Since the Chizzolas moved to Lower Whitfield Road, at least two more small farm endeavors – Hollengold and Arrowood – have opened into the neighborhood. And Kelder’s and Saunderskill Farms are nearby. The land is abundant, and Fabio says they are all good friends. “The common denominator is: Stay small, give quality, don’t oversize or go too big, because you cannot take care of it. We’re going to stick with this land and, respecting it, get as much as we can out of it. We do cover crops, rotating crops, and whatever produce we don’t use goes to the chickens and pigs. We are trying to use that philosophy.”

On one of the last days of the harvest season, Laura Chizzola gazes around the grounds. A group of kids carve pumpkins while others play in a large open shed filled with ping-pong and Foosball tables. People are scattered around on blankets or sitting at picnic tables near large kettle fires. The pizza oven was going full-tilt.

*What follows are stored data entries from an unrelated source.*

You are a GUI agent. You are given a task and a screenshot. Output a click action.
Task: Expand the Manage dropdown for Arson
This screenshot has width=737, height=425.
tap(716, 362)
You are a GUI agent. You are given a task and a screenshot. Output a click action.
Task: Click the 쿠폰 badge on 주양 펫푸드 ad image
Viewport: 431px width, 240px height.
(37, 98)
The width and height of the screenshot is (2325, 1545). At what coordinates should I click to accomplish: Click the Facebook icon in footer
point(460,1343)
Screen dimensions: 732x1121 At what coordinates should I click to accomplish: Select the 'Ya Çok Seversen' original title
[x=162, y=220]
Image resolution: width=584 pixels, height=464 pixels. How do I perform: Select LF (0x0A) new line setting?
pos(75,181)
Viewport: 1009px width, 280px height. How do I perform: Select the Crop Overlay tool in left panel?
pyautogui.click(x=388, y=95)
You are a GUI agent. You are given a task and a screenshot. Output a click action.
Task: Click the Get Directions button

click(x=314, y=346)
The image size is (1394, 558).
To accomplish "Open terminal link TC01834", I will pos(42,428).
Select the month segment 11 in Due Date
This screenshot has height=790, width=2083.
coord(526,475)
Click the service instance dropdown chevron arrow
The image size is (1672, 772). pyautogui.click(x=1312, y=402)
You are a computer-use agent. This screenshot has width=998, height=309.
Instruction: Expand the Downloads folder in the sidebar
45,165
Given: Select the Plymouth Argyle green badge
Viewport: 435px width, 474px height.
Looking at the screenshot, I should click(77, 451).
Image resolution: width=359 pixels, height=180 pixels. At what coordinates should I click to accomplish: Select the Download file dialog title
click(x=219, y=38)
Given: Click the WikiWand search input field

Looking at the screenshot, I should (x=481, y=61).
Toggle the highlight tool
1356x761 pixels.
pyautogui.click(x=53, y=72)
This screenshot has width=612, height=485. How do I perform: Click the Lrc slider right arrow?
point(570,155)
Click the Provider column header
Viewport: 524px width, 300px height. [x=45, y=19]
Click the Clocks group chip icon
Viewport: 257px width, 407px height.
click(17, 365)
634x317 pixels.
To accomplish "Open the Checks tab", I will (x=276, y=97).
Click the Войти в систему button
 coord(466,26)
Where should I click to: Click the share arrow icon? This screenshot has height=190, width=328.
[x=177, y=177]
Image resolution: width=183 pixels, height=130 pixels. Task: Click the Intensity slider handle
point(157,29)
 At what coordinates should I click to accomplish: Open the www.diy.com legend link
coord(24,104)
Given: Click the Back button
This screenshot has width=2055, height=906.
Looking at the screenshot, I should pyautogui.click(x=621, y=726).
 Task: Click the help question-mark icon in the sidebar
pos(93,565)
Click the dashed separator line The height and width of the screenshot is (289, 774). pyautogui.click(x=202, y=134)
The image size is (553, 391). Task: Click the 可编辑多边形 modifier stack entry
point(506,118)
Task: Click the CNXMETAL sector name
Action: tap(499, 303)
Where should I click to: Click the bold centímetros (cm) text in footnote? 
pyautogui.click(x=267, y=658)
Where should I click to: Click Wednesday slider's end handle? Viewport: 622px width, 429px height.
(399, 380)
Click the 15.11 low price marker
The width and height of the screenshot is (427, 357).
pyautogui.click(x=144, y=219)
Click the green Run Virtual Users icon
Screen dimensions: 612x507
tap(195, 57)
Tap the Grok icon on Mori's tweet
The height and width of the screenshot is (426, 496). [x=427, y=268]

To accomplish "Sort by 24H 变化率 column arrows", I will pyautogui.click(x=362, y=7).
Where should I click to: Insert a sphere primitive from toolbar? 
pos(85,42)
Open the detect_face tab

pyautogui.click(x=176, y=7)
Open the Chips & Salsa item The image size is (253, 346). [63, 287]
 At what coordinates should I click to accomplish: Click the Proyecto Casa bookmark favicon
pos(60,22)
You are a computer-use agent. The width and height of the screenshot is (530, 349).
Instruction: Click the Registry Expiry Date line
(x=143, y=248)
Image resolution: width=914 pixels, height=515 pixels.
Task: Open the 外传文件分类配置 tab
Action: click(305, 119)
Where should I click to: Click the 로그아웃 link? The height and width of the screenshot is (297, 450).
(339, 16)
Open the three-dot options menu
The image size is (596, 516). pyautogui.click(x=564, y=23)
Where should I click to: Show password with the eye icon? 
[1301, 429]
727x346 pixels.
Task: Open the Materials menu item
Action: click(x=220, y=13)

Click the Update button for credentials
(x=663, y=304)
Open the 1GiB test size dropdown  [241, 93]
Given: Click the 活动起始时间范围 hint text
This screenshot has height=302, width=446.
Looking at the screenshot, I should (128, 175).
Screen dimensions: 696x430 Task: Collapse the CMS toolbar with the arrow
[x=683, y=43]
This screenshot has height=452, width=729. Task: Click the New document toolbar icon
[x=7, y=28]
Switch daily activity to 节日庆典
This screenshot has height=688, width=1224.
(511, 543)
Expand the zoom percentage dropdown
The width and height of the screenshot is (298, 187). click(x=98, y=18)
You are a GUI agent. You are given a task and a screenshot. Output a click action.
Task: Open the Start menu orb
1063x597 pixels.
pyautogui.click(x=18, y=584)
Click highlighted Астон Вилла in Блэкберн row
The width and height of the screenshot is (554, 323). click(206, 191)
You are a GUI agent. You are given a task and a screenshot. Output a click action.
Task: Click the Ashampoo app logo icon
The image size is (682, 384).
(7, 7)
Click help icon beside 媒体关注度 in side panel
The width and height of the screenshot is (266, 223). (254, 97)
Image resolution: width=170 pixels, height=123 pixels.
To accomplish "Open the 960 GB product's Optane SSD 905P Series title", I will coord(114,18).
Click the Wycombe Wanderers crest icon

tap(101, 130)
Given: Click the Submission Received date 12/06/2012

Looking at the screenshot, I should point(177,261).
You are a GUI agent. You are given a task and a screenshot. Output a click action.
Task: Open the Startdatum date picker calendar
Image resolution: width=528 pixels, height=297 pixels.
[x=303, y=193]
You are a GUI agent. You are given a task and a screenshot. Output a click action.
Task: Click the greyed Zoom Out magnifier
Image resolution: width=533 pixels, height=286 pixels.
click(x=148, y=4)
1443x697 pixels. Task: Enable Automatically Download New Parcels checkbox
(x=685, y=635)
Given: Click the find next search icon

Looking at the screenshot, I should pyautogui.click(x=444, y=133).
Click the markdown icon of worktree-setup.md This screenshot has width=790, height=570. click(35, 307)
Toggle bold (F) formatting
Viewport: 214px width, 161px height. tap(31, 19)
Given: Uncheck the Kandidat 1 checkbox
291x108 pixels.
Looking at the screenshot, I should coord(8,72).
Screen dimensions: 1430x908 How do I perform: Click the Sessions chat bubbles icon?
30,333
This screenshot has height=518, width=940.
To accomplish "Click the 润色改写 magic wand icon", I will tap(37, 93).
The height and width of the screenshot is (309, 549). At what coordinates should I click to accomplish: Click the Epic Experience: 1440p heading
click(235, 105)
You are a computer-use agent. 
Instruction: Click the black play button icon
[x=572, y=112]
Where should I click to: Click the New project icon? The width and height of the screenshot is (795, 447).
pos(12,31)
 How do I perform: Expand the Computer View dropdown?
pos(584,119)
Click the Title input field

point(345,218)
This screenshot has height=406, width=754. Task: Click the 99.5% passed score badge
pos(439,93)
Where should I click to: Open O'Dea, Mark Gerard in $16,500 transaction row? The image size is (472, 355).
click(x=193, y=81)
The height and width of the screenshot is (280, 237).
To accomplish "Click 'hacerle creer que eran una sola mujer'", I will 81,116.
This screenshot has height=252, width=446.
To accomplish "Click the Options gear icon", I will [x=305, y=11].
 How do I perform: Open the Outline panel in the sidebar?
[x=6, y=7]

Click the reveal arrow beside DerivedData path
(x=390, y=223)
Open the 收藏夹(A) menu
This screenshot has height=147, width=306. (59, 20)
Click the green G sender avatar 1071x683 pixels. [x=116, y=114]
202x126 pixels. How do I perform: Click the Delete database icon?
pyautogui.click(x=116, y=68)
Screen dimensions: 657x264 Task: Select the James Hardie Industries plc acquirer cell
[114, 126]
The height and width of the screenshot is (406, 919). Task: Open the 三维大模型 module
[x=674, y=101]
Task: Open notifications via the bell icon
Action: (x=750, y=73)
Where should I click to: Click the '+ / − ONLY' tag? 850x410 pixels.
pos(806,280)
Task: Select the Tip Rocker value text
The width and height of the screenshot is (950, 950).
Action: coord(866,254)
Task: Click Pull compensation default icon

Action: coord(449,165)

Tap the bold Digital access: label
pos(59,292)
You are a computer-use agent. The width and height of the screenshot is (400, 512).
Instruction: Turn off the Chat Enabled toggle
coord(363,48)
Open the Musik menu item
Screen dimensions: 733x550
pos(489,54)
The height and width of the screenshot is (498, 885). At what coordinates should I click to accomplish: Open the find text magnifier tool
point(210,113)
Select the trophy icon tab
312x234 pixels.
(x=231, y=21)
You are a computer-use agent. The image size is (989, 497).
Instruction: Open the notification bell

Although the Chizzolas lost their apple crop last spring when a hard frost killed the blossoms, Laura talks about the outpouring of good will from the community. “We’ve been grateful for everyone who has come out anyway. Even with no apples to pick, people come here. They are so thoughtful. Instead of being angry about it, they’ve been so warm. The raspberries and pumpkins, squash, onions and garlic, kale – everything else has done really well.

Laura grew up in a farming family in Italy. “I came here when I was four from many generations of farmers – including my mother, who is a butcher. They had their own farm, butcher shop, cantina; and they made their own wine as well… Food is part of our Italian culture and family. Food equates with love in many ways. It’s actually better than a diamond ring. That’s where our values sit.”